→ **DATA PROVIDED**

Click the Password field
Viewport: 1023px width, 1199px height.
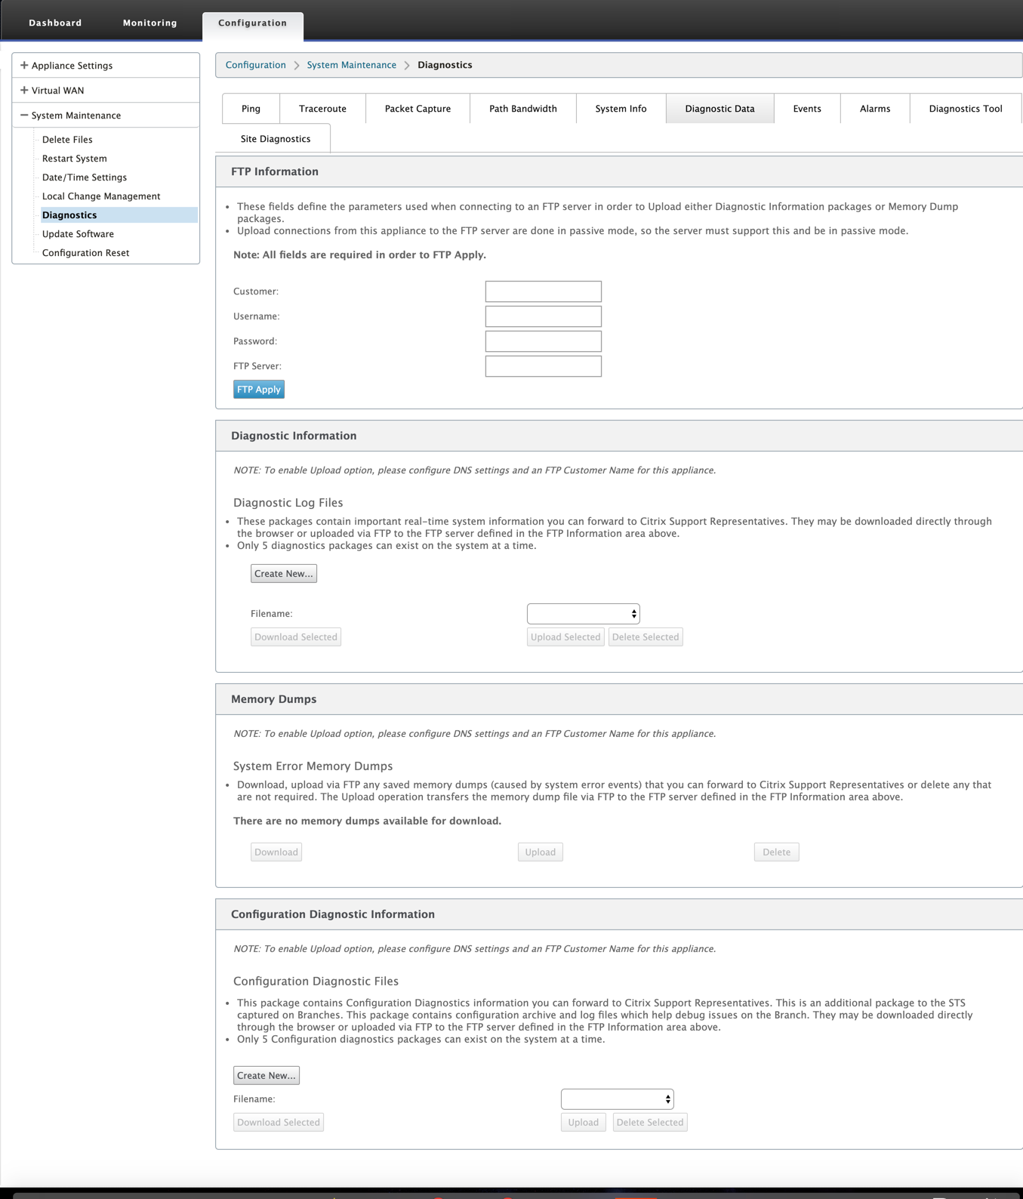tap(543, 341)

--

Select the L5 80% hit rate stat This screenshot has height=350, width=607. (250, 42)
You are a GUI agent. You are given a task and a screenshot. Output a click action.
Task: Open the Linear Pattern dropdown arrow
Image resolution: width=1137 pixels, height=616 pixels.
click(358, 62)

→ **AIM OF THE TASK**
Whenever a line includes the word "screenshot", pull it out of the entries.

→ **RESPONSE AREA**
Select the L5 80% hit rate stat This screenshot has height=350, width=607. (250, 42)
You are a GUI agent. You are given a task and a screenshot. Output a click action.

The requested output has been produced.